Aim of the exercise: Leave the pictures out, and print everything else in the records exactly.

Record set:
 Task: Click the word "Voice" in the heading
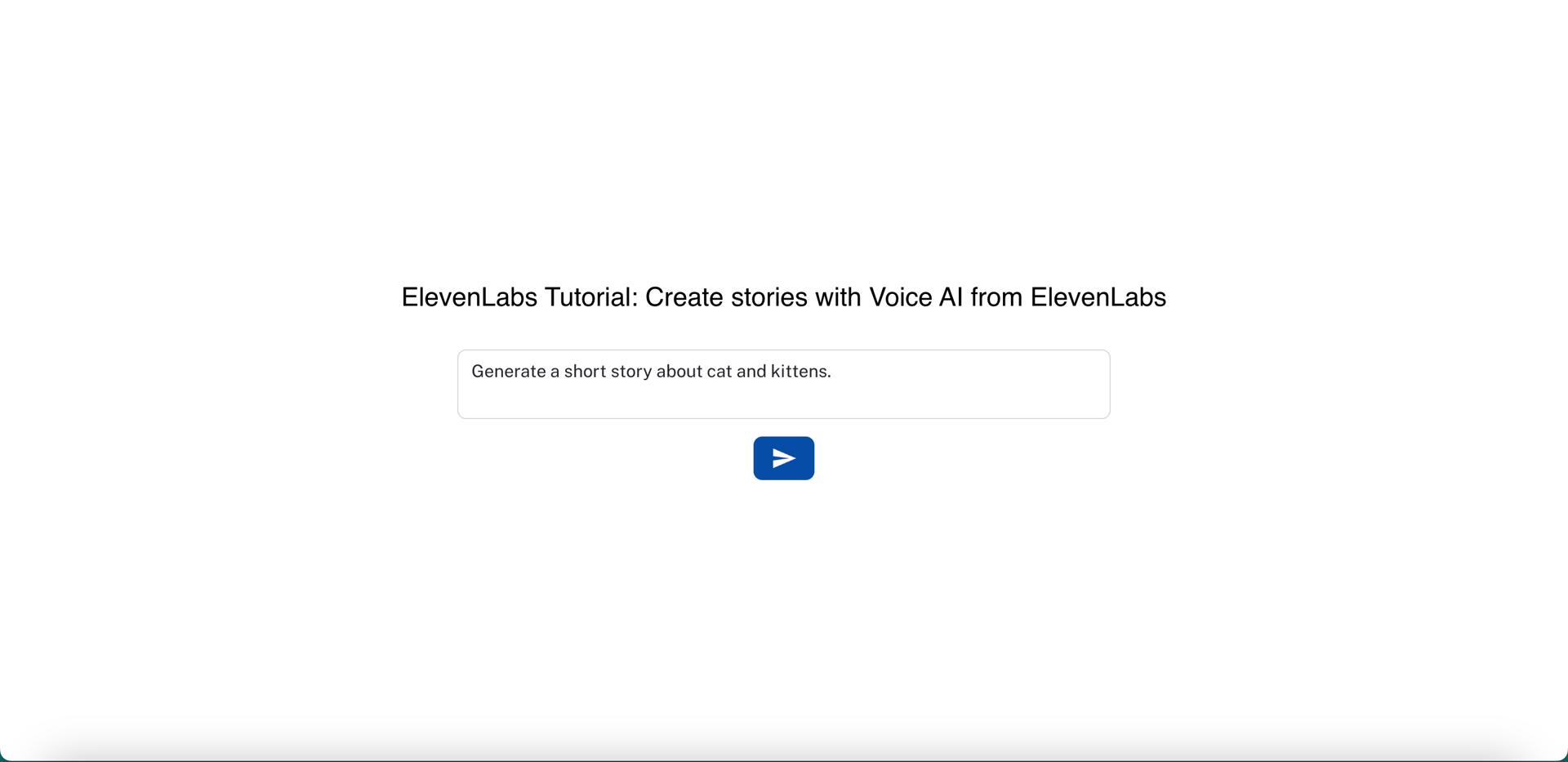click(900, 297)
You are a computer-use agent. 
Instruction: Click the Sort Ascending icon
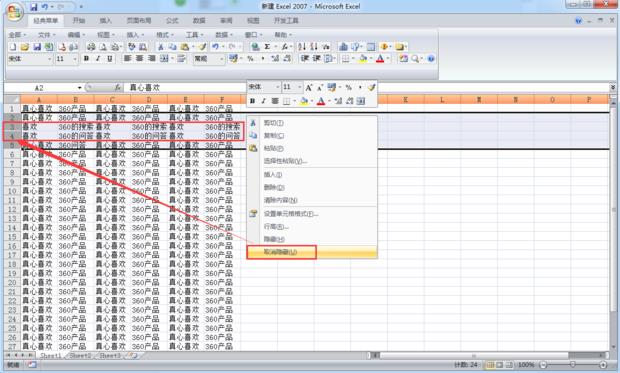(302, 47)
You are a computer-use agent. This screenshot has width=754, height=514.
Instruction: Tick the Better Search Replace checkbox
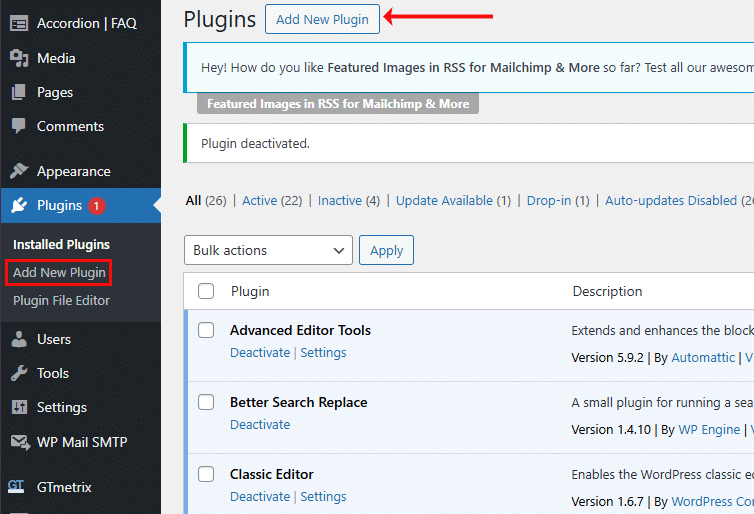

Task solution:
 Task: Click the word "Voice" in the heading
click(900, 297)
You are a computer-use agent. 
Instruction: Click the Sort Ascending icon
(302, 47)
You are a computer-use agent. This screenshot has width=754, height=514.
Instruction: Tick the Better Search Replace checkbox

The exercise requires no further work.